Why do we have 10 grams of CHO in Nutrition Water?
Nutrition Water currently contains 10 g of CHO in the form of maltodextrin. As stated earlier, the optimal dose for maximal glycogen resynthesis is about 1-1.2 g/kg bw/hr CHO (Ivy et al.,1988; Fritzen et al., 2019). This means that you need lots of CHO directly post-exercise to maximally stimulate glycogen resynthesis. To make a considerable impact on glycogen resynthesis post-exercise, a lot of extra CHO would have to be added to Nutrition Water, which is practically not feasible. Moreover, a vast amount of research shows that a regular diet containing a sufficient amount of CHO and energy is enough to maximally restore glycogen stores after exercise when recovery periods are ≥1 day (Burke et al., 2004).
Research also showed that consumers prefer some CHO in a recovery drink because of e.g. better taste and for quick (psychological) energy after exercise. To comply with the consumer’s demand, we therefore keep at least a small amount of 10 grams CHO in Nutrition Water.
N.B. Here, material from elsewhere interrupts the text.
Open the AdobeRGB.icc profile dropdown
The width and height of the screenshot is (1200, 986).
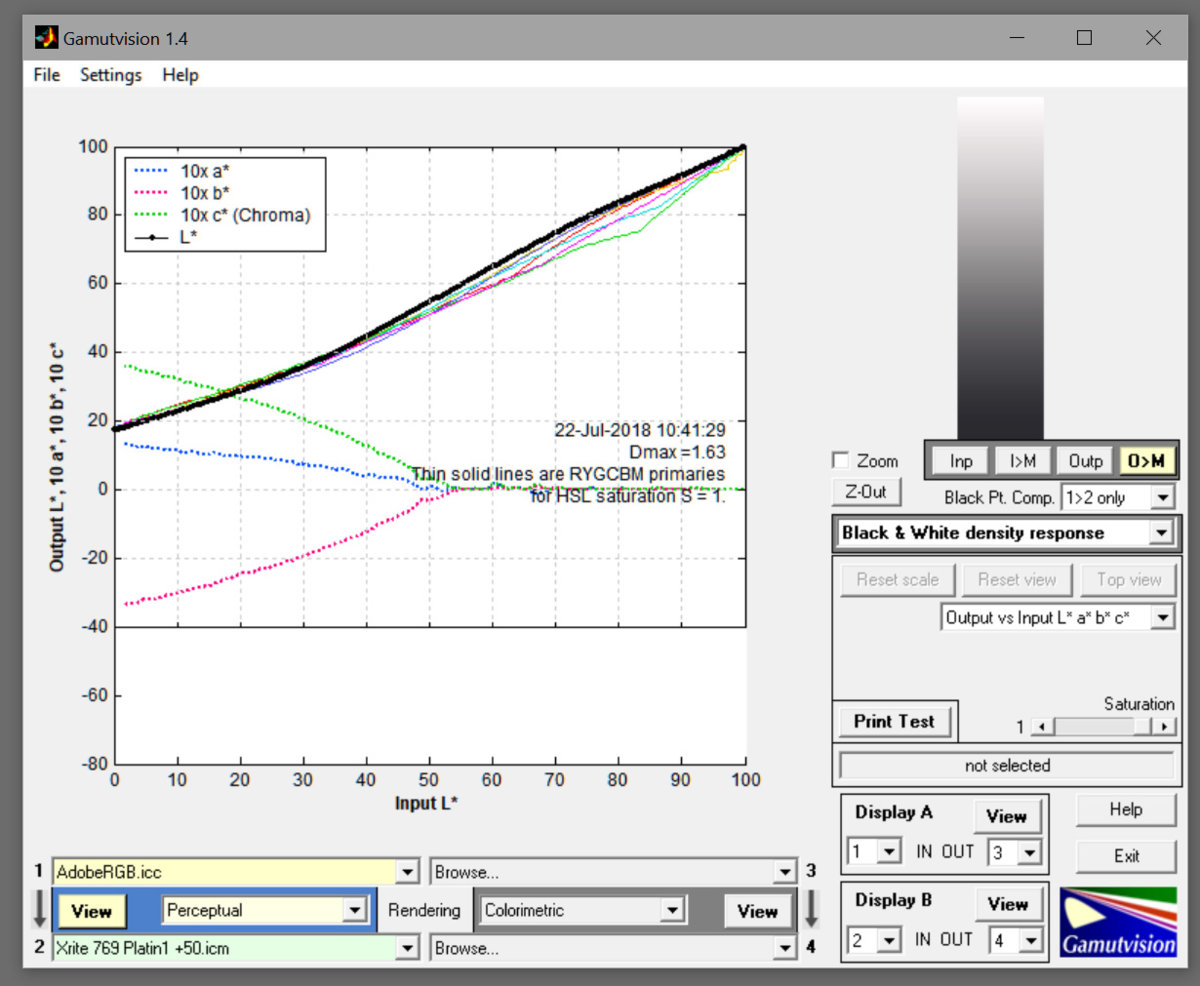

Other results clearly showed that the addition of CHO delayed protein digestion and absorption, indicated by the slower appearance of several amino acids from the casein in the circulation. Moreover, MPS was stimulated to a similar degree in the CHO+protein group compared to the protein only group. This was observed in both the young as well as the old males. Thus, addition of 60 g of CHO to 20 g of casein protein slowed the digestion and absorption of the dietary protein without further stimulating MPS.